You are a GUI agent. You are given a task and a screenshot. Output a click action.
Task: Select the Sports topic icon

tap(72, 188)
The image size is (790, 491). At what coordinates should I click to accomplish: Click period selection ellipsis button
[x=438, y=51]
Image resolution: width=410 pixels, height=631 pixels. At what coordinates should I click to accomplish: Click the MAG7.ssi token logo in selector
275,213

________________________

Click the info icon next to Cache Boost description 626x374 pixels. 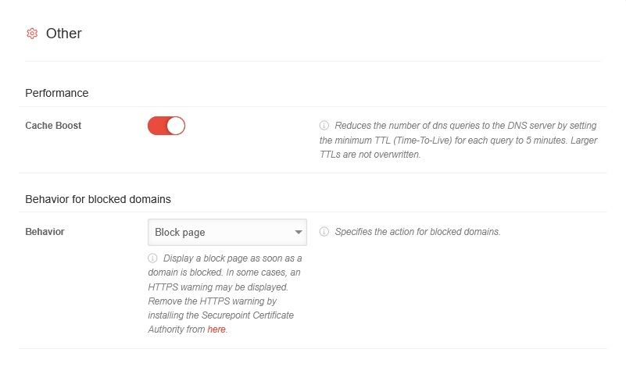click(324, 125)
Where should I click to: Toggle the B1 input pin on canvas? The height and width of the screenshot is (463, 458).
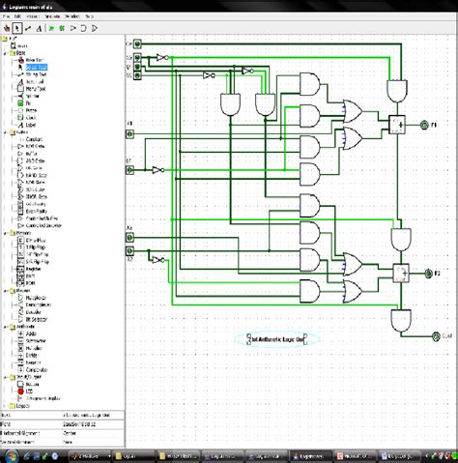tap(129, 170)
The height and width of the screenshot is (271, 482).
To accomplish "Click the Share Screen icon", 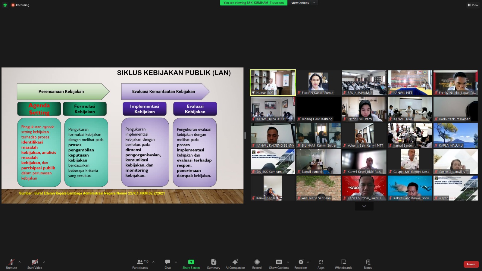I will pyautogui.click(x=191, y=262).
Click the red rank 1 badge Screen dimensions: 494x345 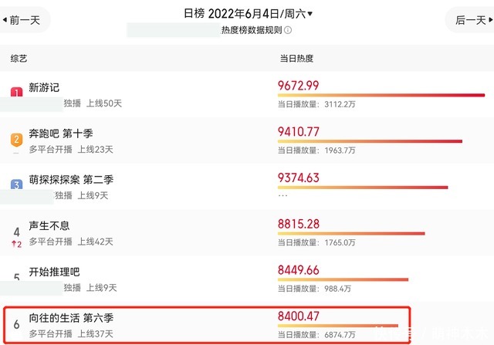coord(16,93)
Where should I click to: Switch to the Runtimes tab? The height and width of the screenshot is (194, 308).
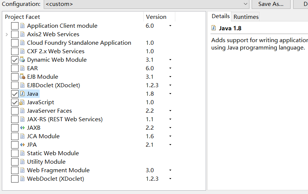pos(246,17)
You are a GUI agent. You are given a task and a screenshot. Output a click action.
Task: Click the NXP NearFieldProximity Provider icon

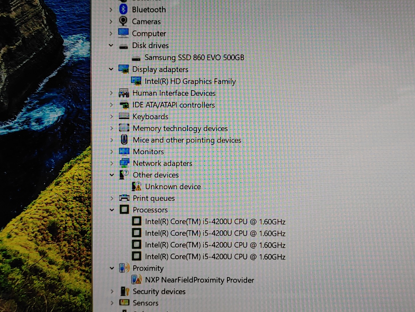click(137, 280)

________________________

PROBLEM TO WORK ON: Present the lines from the line containing "Where should I click to: Switch" to the line containing "click(137, 280)", both included, as a Markdown table with the columns Row and Line, numbering each row and omitting blank lines. Leave the pictures out of the table.

WRITTEN RESPONSE:
| Row | Line |
|---|---|
| 1 | Where should I click to: Switch to the Runtimes tab? The height and width of the screenshot is (194, 308). |
| 2 | pos(246,17) |
| 3 | You are a GUI agent. You are given a task and a screenshot. Output a click action. |
| 4 | Task: Click the NXP NearFieldProximity Provider icon |
| 5 | click(137, 280) |